Tommy is egotistical and a jerk, but not without some method to his madness. When Tommy becomes insulting towards his love interest in the film, Greg pulls his pale-faced friend aside and tries to talk some sense into him. With a Quentin Tarantino education of film, Tommy argues that what he is doing is not completely off base, citing how Alfred Hitchcock would throw real birds at his actors to get the best reactions of terror. “He was a jerk,” argues Greg. Ah, but he is Alfred Hitchcock, a name that has stood the test of time. The sad truth that Tommy can’t recognize is that he will never be Hitchcock, no matter how much he abuses the schedules of his actors or punishes them with refusing to turn on the air conditioning.

But there’s rarely a moment that feels like melodrama, even when the relationship of Greg and Tommy reaches a boiling point. This is due to both James and Dave Franco delivering flawless performances where they meld so deeply into these roles it’s almost eerie watching them replicate direct scenes from The Room. Watch how effortlessly James is able to put on the aloof personality of Wiseau, sliding so easily into the character that he can garner big laughs by his very delivery of the simplest lines. This grace of embodying Wiseau prevents the film from trying too hard to make the true story hilarious. Even scenes built intentionally to be annoying, as when Tommy can’t remember The Room’s most iconic line, come off more amusing than tedious for James’ performance alone. Similarly, Dave Franco ventures out of his comfort zone to play Greg, holding back his usually big-teeth stoner acting for a character that is wide-eyed with dreams and slowly disillusioned by the friend he once trusted.

For the uninitiated on the story behind The Room and the phenomenon brought about, there may be a twinge of guilt in the back of your mind for laughing at Tommy and his movie. Sure, he has a funny voice and an obliviousness to his silliness, but he’s also a heavily flawed human being. He’s lonely, secretive, jealous, unsociable and so full of himself that he looks at himself as the next James Dean, marveling at his hair and muscles in the mirror. But the key factor that separates Tommy from other bad movie directors is that after everything was said and done, he embraced the unintentional hilarity his film brought forth. At the film’s crowded screening, Tommy leaves the theater, crushed that people would laugh at his vision. Greg brings him back in to watch the expression on everyone’s faces. The audiences are in hysterics at Tommy’s awkward sex scene, the strange method of playing football and lines so ridiculously spoken they’ve become some of the most iconic of all bad-movie dialogue. For such a reaction, he’s willing to take a bow and thank everyone for appreciating his “comedy” movie.

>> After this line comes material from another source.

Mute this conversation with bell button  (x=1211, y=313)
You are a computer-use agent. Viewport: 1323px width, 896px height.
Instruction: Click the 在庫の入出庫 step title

This easily my favorite comedy film of the year. When I wasn’t laughing hysterically at Wiseau’s mannerisms and filmmaking tactics, I was smiling at the genuinely spirited nature of two guys who just wanted to become famous. In the end, they achieved that goal, more or less. The Room, despite initially running for only two weeks in one theater that Tommy paid for, went on to become a cult classic of arthouse theaters. Indeed, just a week prior to the screening, there was a party event showing of The Room where audiences came dressed in the outfits of their favorite characters, tossed around footballs and quoted along with all their favorite lines.

The Disaster Artist is an exposing and hilarious love letter to what has become this century’s Rocky Horror Picture Show and how prolific Tommy has become because of it. Legendary bad movie director Ed Wood once wrote that aspiring writers should “just keep on writing. Even if your story gets worse, you’ll get better.” Tommy probably won’t become the dramatic actor he wanted to be and probably will never be in a project more engaging than The Room, but he certainly seems to have become a bigger name and better-spirited person to be around from the numerous special screenings he has attended. And unlike Ed Wood, Tommy is now in on the joke and embraces it with a smile that is passed around theaters more than a football.